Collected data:
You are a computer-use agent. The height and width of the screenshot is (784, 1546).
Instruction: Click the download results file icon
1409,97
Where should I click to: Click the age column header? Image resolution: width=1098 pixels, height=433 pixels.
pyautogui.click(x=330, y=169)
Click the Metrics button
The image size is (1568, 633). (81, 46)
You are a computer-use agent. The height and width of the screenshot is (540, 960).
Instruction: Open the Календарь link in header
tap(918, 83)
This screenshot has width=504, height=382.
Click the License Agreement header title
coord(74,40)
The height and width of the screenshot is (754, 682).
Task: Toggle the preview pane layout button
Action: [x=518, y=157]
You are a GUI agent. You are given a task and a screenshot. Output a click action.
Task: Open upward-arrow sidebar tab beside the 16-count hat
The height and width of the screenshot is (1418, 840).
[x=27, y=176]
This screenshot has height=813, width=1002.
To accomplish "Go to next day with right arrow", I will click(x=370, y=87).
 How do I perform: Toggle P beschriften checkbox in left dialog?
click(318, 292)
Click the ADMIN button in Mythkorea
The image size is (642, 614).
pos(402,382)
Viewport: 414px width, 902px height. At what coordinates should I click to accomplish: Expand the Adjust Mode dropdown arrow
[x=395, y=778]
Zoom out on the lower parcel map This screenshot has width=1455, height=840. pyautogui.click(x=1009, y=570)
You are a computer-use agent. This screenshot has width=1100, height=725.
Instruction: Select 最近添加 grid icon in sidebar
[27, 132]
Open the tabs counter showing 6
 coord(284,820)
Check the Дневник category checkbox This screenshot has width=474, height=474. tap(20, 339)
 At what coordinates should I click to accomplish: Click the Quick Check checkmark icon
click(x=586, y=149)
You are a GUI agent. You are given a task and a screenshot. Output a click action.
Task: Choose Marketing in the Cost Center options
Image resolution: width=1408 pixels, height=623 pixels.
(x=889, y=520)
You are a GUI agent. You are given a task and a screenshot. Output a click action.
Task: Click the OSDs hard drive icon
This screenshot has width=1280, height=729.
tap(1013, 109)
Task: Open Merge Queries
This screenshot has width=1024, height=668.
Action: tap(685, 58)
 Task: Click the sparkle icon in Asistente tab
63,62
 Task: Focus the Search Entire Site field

AIM OF THE TASK:
If a line comes after the one that contains "is (540, 960).", leave it out; return every line of the entries up to that point exactly, starting with the first, with that line included.

RESPONSE BELOW:
You are a computer-use agent. The height and width of the screenshot is (784, 1546).
Instruction: Click the download results file icon
1409,97
Where should I click to: Click the age column header? Image resolution: width=1098 pixels, height=433 pixels.
pyautogui.click(x=330, y=169)
Click the Metrics button
The image size is (1568, 633). (81, 46)
You are a computer-use agent. The height and width of the screenshot is (540, 960).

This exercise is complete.